→ WHAT TO WORK ON
Without the pictures, set down the records below word for word.

→ RECORDS SHOWN
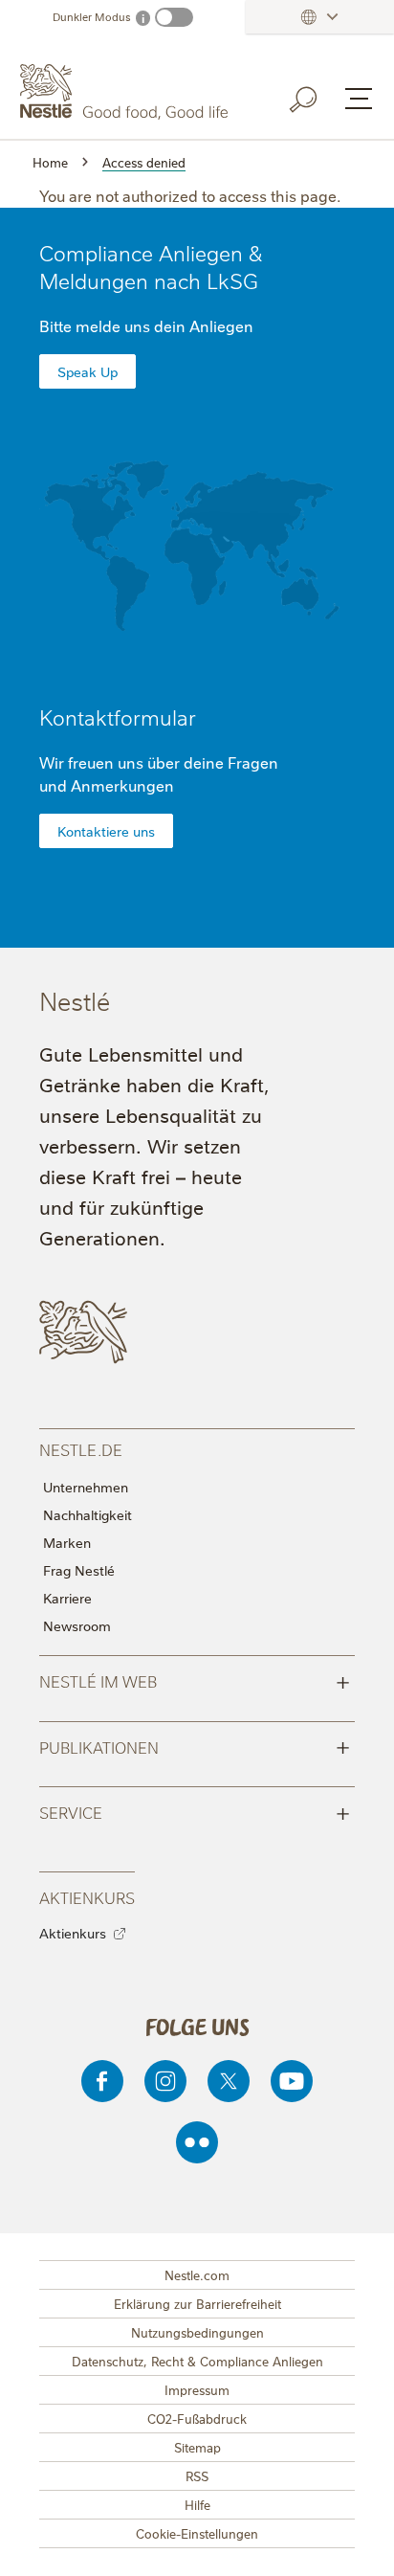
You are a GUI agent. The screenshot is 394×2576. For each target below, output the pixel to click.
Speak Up (87, 371)
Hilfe (197, 2504)
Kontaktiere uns (106, 831)
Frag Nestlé (79, 1570)
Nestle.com (197, 2274)
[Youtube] (292, 2081)
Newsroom (77, 1625)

→ COMPLETED TASK
You are a GUI agent. The screenshot is 394×2576. For each target below, output the pixel to click.
Speak Up (87, 371)
Hilfe (197, 2504)
Kontaktiere uns (106, 831)
Frag Nestlé (79, 1570)
Nestle.com (197, 2274)
[Youtube] (292, 2081)
Newsroom (77, 1625)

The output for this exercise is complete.